Arts
9 short films speak up for labour justice
Workers' issues converge in this diverse selection of short films
Between the ongoing situation between the teachers and the province, and a year-long strike at the Chronicle Herald, it’s been a rough year for workers’ rights in Nova Scotia. So says Sebastien Labelle, the Director of Mayworks Festival of Working People and the Arts, Halifax.
“We’re kind of in a storm of fights with social justice right now,” he said.
Labelle was speaking at the Canadian Labour International Film Festival screening on Monday night, where Mayworks Festival of Working People and the Arts, Halifax and the Bus Stop Theatre Co-op presented a selection of nine short films.
Labelle said he hoped the film festival will foster a spirit of solidarity among people and that they could “really come together and fight as sisters and brothers, and come together for a better future.”
During the event, a series of collectible social trading cards was also launched. These cards aim to educate people about Nova Scotia’s past struggles.
A variety of visual flavours from seven countries filled the room with documentaries, fiction, animation and more. Each of the nine short films presented focused on workers or work-related issues.

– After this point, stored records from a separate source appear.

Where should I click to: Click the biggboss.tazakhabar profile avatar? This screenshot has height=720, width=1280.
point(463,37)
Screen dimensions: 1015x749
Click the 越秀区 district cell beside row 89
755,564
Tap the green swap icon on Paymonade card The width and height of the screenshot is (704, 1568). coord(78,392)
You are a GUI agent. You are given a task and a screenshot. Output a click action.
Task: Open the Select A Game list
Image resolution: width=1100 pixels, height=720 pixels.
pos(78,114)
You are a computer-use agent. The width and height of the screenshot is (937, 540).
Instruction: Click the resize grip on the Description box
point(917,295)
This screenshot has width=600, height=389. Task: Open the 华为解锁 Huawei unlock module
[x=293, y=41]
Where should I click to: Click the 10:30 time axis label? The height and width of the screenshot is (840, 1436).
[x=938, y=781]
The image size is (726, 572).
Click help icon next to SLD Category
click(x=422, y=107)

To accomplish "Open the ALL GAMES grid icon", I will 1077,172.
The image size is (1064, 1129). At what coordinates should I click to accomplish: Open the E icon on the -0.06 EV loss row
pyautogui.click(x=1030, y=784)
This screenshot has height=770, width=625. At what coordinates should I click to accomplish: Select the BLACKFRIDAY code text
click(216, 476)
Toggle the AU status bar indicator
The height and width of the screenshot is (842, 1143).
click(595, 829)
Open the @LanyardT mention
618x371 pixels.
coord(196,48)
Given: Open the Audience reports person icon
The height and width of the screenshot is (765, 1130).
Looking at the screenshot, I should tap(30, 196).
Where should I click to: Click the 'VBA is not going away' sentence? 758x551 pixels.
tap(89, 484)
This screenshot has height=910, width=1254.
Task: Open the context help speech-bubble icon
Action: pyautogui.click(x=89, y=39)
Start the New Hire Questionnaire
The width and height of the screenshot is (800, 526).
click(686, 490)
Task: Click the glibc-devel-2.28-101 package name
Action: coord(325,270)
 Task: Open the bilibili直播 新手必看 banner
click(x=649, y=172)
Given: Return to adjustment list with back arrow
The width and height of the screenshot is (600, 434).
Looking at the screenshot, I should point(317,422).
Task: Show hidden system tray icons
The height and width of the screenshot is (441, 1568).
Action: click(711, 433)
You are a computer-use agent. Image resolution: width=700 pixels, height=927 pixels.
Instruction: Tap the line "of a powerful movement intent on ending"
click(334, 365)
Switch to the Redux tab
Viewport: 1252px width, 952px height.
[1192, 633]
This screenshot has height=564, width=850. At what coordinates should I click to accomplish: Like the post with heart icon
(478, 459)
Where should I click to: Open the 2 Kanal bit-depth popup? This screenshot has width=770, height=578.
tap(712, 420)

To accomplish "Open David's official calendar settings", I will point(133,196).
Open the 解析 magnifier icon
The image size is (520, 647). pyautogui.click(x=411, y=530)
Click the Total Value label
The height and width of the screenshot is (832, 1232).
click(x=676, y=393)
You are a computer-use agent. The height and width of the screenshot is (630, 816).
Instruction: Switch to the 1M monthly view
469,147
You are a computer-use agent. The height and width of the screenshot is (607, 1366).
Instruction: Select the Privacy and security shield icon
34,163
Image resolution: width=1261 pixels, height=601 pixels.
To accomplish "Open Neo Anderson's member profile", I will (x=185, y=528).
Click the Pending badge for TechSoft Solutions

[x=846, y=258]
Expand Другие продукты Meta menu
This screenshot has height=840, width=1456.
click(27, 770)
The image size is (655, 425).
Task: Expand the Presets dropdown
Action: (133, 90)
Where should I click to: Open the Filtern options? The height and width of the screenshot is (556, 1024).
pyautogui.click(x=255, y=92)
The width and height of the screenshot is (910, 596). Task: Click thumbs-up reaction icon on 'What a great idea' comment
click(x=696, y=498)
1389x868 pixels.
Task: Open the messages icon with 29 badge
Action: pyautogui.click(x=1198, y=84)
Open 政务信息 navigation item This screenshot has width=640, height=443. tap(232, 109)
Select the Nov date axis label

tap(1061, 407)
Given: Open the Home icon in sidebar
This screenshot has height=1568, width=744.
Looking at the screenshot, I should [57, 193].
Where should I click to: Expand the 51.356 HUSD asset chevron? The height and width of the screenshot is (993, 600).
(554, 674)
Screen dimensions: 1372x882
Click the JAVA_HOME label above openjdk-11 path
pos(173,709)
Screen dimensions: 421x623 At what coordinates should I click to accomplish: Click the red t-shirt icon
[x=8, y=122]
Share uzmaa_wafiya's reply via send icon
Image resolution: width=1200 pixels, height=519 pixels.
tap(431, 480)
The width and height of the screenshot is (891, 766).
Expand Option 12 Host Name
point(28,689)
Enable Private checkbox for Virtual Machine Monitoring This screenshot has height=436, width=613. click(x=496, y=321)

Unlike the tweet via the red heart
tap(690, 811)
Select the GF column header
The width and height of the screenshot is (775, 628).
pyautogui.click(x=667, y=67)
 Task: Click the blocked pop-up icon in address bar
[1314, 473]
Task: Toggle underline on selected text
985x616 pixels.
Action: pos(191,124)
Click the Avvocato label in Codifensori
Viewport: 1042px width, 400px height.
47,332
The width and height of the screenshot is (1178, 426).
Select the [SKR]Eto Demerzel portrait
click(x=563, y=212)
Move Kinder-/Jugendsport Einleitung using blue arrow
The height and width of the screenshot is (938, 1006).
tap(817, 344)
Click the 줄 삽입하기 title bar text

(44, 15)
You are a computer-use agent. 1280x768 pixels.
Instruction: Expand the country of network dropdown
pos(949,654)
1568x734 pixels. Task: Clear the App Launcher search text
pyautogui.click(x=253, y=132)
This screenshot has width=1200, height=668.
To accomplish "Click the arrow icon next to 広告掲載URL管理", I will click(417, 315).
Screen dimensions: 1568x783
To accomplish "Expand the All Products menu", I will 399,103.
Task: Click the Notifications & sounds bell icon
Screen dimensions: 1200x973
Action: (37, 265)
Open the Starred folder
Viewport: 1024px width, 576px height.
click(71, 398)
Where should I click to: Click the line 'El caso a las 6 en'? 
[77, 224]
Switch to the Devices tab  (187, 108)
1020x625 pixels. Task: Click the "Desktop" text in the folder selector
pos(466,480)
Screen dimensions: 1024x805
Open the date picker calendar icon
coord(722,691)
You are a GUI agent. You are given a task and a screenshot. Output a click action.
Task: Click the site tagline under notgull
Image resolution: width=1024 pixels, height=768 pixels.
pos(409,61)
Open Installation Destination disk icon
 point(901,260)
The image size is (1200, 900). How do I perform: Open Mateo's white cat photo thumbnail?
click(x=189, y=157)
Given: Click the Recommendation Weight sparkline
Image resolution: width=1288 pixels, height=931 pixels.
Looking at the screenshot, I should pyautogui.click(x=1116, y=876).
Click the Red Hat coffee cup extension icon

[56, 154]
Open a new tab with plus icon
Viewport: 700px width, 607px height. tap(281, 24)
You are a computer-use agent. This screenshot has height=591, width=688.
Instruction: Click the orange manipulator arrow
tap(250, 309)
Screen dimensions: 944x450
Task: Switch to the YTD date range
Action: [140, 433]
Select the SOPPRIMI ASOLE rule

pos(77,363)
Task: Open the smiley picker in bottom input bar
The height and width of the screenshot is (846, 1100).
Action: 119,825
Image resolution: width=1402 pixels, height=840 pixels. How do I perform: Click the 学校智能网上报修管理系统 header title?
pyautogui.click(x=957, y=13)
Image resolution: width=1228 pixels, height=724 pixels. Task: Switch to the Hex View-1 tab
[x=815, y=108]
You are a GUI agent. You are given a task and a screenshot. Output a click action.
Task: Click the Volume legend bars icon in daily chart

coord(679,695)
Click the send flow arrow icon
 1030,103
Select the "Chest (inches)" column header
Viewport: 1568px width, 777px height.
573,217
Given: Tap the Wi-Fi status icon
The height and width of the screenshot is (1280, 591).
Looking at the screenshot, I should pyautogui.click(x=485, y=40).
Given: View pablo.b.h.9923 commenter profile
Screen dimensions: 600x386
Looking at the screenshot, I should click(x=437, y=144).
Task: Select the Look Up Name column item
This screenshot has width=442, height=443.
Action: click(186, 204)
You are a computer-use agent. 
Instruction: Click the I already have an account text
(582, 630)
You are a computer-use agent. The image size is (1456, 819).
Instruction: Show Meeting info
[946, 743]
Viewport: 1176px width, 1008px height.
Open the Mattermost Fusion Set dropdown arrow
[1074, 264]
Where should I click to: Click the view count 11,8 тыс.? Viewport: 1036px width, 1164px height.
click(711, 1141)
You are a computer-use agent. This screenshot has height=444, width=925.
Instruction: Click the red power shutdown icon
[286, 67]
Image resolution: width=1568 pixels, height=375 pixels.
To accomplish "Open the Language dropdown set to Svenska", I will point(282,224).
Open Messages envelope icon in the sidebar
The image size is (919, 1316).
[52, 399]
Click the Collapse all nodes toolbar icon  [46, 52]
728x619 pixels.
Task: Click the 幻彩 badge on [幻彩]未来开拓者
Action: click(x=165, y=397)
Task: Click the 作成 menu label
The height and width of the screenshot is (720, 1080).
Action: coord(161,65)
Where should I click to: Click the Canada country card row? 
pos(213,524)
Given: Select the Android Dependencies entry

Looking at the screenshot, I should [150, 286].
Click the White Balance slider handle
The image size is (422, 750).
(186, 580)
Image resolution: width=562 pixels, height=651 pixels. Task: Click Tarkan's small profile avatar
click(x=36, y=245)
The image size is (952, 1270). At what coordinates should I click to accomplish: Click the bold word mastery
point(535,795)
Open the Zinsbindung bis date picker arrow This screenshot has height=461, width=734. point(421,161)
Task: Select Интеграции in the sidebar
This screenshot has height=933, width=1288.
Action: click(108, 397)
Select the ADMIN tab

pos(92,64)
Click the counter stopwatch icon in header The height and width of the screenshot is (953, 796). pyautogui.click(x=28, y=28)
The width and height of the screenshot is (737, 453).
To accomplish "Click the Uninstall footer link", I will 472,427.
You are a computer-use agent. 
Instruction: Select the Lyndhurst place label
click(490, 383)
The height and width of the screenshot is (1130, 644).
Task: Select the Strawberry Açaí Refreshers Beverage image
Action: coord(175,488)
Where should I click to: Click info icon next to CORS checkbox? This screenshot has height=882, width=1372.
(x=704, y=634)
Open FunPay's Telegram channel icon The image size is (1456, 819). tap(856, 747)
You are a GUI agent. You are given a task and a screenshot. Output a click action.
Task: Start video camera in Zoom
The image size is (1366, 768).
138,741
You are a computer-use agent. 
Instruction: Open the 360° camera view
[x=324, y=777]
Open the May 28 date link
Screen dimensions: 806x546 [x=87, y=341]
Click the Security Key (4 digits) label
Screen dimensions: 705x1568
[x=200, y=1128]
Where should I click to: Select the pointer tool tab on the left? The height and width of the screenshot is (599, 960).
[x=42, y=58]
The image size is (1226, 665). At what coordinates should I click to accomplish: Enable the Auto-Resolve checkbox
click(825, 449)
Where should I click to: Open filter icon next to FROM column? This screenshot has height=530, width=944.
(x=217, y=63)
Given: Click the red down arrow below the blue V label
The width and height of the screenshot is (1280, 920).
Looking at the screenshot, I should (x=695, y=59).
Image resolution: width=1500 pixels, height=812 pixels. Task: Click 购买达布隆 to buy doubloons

One of the films, a documentary titled A Living Wage, showed how two Boston fast food workers organized a major social movement to demand a $15 per hour minimum wage.
The closing film of the night was They Call Us Maids: The Domestic Workers’ Story. The animated film portrayed modern slavery by telling the story of four women who leave their countries to work as domestic workers abroad — motivated by the need to support their families.
Shelley Fashan, a community activist, was in the audience. For her, these kind of events are “a way to experience stories from other cultures, and tell us we must, as labour unionists, continue the work of equality and human rights locally, nationally and internationally.” She said there is “so much more to be done.”